What is the history of the oak trees on the Northeastern Illinois University campus?
-Susan Duffy, Rogers Park

So, this is actually a question we received and answered a while back, but we thought we’d revive it for the time machine. Just south of the WTTW studios on St. Louis Avenue, there is a little acre of what Chicago looked like centuries ago. The swamp oak savanna on the Northeastern Illinois University campus is an experimental urban natural area established to preserve native Illinois plants, trees, and grasses. Nearby a tree called the “solitary oak” stands – a swamp white oak that is between 200 and 250 years old!

The grove lets students and neighbors see what the land looked like before it was built upon, when the city in a garden was more like a farmland in a swamp. Much of the area was soggy grassland with scattered trees. In the early spring or late fall, NEIU students and faculty from the geography and environmental studies and biology departments conduct a carefully controlled burn of the savanna to emulate the seasonal fires that happened before the city was established. Fires started by either lightning or Native Americans would open up the woodland and allow prairie plants and grasses to grow. The oak trees’ thick bark means they survive the burn. Neighbors – including WTTW employees – often come out to watch the event.

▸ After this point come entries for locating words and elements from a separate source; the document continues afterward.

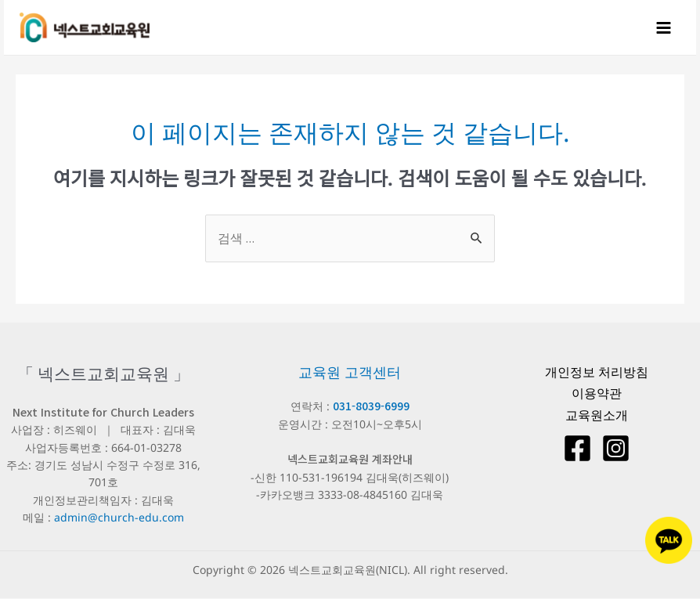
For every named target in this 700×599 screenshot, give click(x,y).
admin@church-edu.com (119, 518)
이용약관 (597, 394)
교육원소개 (597, 416)
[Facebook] (577, 449)
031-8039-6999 (371, 406)
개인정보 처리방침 (597, 373)
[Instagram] (615, 449)
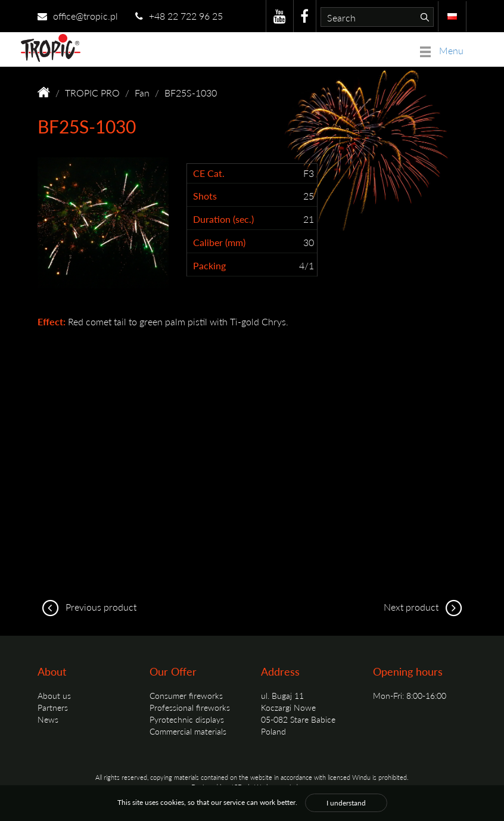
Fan (142, 92)
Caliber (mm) (219, 242)
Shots (205, 196)
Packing (209, 266)
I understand (346, 803)
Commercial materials (188, 731)
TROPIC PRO (92, 92)
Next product (425, 607)
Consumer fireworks (186, 695)
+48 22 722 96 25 (179, 15)
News (48, 719)
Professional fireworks (189, 707)
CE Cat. (209, 173)
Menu (441, 50)
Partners (52, 707)
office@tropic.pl (77, 15)
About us (54, 695)
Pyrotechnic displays (186, 719)
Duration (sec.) (223, 219)
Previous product (87, 607)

The grove almost didn’t survive the university’s growth on campus. We spoke to Bill Howenstine, who was a professor of geography and environmental studies at the time. He said that his department began taking students to visit this grove of oaks in 1982 to learn about the Illinois ecosystem. But new campus buildings were being planned that threatened the grove’s existence. One of Bill’s students wrote a research paper with a plan to preserve the savanna. That student was working through Christmas vacation in 1984 when he saw workers cutting a seven-foot trench into the savanna to drain it, and he sounded the alarm. Word went up the chain right to the school’s president, who rushed to the site along with faculty members. When the president was brought up to speed, he agreed that the savanna should be preserved and the student’s plan was put into place. So the grove remains a little window to the past near our window to the world!